Landscape in Mist (Muchu no sansui), from an untitled series of landscapes
- Date:
- c. 1832
- Medium:
- Color woodblock print; oban
- Source:
- Art Institute of Chicago
Description
From an untitled series of landscapes by Utagawa Kunisada, this 1827 design - "Landscape in Mist (Muchū no sansui)" - is among the artist's relatively rare pure landscape prints, a category more often associated with his contemporaries Hokusai and Hiroshige. Kunisada's landscape work shows him absorbing the same sansui (mountain-water) idiom that Chinese-influenced Edo painting had refined for centuries, but rendered for the multi-block color print rather than the brush. The treatment of mist (muchū) takes advantage of the woodblock medium's capacity for graduated bokashi, where the printer wipes the block with diminishing pigment to produce soft transitions. The Art Institute of Chicago preserves the impression (artwork 24923).

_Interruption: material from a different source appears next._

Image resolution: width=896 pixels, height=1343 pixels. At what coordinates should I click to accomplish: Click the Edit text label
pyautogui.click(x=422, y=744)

For a designer remembered primarily for yakusha-e, the landscape sheets are valuable evidence of Kunisada's range and his engagement with the wider Edo ukiyo-e market in the 1820s, before Hiroshige's "Tōkaidō" of the early 1830s decisively reorganized the landscape genre. The untitled status of the series leaves room for scholarly attention, but the design itself is a confident demonstration of how the mature Utagawa workshop could produce evocative landscape ukiyo-e parallel to its dominant figural lines.